Of these four pairs, the average distance between the
members of each pair was .100 river kilometers. Spatial
autocorrelation was examined using Moran’s I and
Geary’s c (Legendre and Legendre 1998), which revealed
no clear or significant pattern of spatial dependence
(results not shown).
Hydrologic metrics
We quantified relationships between the proportional
life history composition at each site and six key hydrologic
metrics: annual coefficient of variation (AnnCV), high
pulse count (HPC), base flow index (BFI), flow predictability (FPred), flow constancy/flow predictability (Const/
Pred), and high pulse duration (HPD; Table 1). These
metrics were chosen out of a set of 69 metrics (reported in
Appendix A: Table A1) because they address fundamental
dimensions of the flow regime (variability, predictability,
and seasonality) hypothesized to be most important in
driving patterns in fish occurrence via the selection of life
history strategies (Bunn and Arthington 2002, Lytle and
Poff 2004) and represent the broader suite of hydrologic
metrics that are available from the literature (Olden and
Poff 2003) (Table 1). The metrics were calculated using the
software Indicators of Hydrologic Alteration (Mathews
and Richter 2007).
Statistical analysis
It is well recognized that the ecology and distribution
of fishes are strongly influenced by habitat volume
(water depth), current velocity, food availability, and
thermal regime, all of which are under hydrological
influence. Recent trait analyses have shown that
common determinants of fish species occurrence, such
as drainage area, are not significant predictors of trait
composition in the United States (Olden and Kennard
2010). However, a suite of other biotic and abiotic
factors not related to hydrology can shape the composition of freshwater fish assemblages (Jackson et al.

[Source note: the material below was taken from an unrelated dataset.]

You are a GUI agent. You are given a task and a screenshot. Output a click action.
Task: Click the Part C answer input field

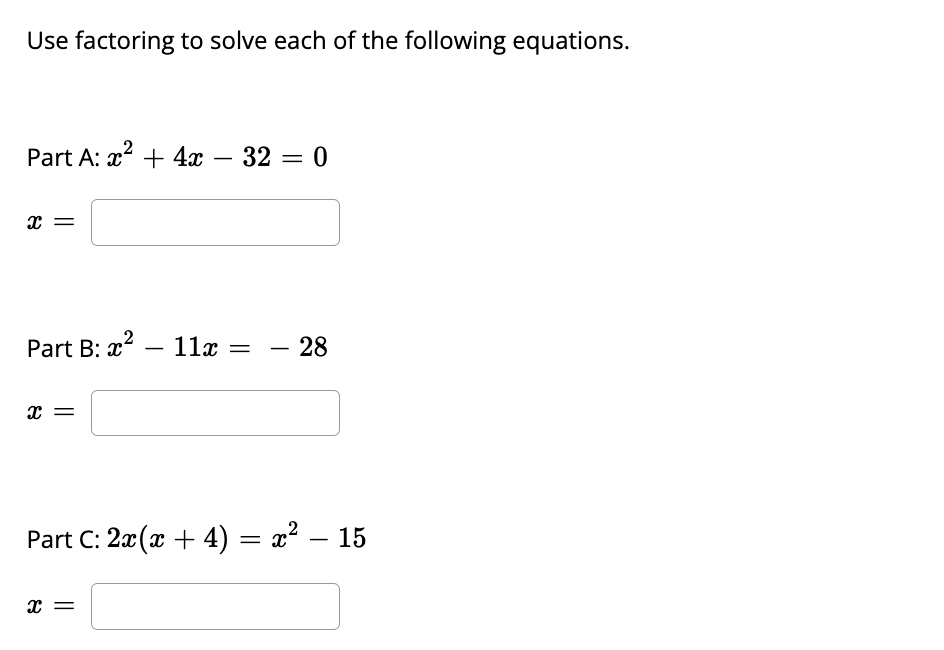coord(215,606)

2001). Consequently, we deployed quantile regression
(Koenker and Bassett 1978), a method developed to
estimate rates of change in all parts of the distribution of
a response variable, which is well suited to examine
relationships between an environmental driver and a
biological response in cases where other influencing
factors are unmeasured and unaccounted for, as is often
the case with ecological data. Rather than focusing
exclusively on changes in the mean response which can
lead to underestimation, overestimation, or a failure to
detect changes in heterogeneous distributions (Rosenbaum 1995, Cade and Noon 2003), quantile regression
estimates multiple rates of change (slopes) in responses
with unequal variation.
January 2012
FISH LIFE HISTORIES AND STREAM FLOW
Relationships between the hydrologic metrics and
proportional life history composition as revealed by
quantile regression analysis can be characterized as strong
(significant for more than half the quantiles tested), weak
(significant for less than half the quantiles tested), or
limiting (significant only at the most extreme quantiles
examined). These three characterizations are important
for interpreting the importance of hydrology relative to
other potential drivers of life history composition.
Significant relationships across multiple quantiles suggest
that a particular flow parameter is an important predictor
of that life history. A weak association in which only one
or a few quantiles have significant relationships indicates
that a flow parameter is important in driving life history
composition across part of the distribution but that other
factors (biotic or abiotic) likely play an addition role.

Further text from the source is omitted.